Подписать! Подписать!

В хате становилось душно. Дым стлался по хате, как низкие облака, и синие волны, смешанные с криком, тянулись к раскрытым окнам.

Разве кто заставляет работать у папа? Не хочешь, не иди. Пусть увидит, что не в богатстве сила, а в черных руках. Надо присоединиться. Всем.

Панас Кандзюба шел против общества.

Он не согласен. Это будет бунт.

– Тю! Какой бунт?

– Такой бунт. За это не похвалят. Лучше ждать прирезки.

– Жди, дождешься.

– Скоро будут землю делить.

Мария всплеснула руками.

Разве она не говорила!

На Панаса насели. Кто будет делить? Может, паны?

Однако Панас крепко стоял на своем. Твердый и серый, как груда земли, в тяжелых сапожищах, он знал одно:

– Будут землю делить.

– Да хорошо, хорошо, а покамест…

– Это будет бунт.

Еще там загнать лошадей к пану на поле, увезти тайком бревно из лесу, поставить верши на панском пруду – одно, а бунтовать против пана всем селом, на это нет согласия. Достаточно и одного зуба, выбитого земским.

– Вот видишь… вот!

Раскрыл рот и тыкал пальцем, грубым и негнущимся, как обрубок с корою, в черную дырку на бледных деснах.

– Видите!… Вот!

Так Панаса и оставили.

Гром все грохочет, рыжая туча левым крылом обнимает небо. Всюду от капель пузыри на воде, а по оврагам текут потоки и подмывают сено. Погибло сено! Маланка подоткнула подол и лезет в воду, и как раз тогда Гафийка говорит:

– Мама, кто-то стучит в окно.

В окно? какое там окно?

Верно, стучат.

Маланка слезает с лавки, нащупывает стены, а в окно кто-то барабанит.

– Кто там? Кто стучит?

Маланка открывает окно.

– Идите на завод. Несчастье. Андрию руку попортило.

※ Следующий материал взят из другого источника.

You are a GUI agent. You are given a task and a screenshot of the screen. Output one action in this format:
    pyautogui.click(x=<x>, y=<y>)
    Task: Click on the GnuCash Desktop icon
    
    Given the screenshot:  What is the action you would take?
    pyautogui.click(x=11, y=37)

– Несчастье… – повторяет за ним Маланка.

– Сильно попортило?

– Не знаю. Кто говорит – оторвало руку, а кто-пальцы.

– Боже мой, боже…

Маланка мечется в темноте, как мышь в западне, а что хотела сделать – не помнит. Наконец Гафийка подает ей юбку.

Вот тебе и гром!

Какая бесконечно длрінная деревня. Там, на винокуренном, несчастье, Андрий умер – может, он лежит, длинный и недвижимый, а тут эти хаты, сонные и тихие, одну минуешь, другая встает, и нет им конца. За тыном тын, за воротами ворота… Слышно, как скот в хлевах тяжело сопит да Гафийка неровно дышит рядом с Маланкой. А завод еще далеко.

Только теперь замечает Маланка, что за ней бежит хлопец с завода.

– Ты видел Андрия?

Кто-то чужой спросил, а хлопец сейчас же говорит.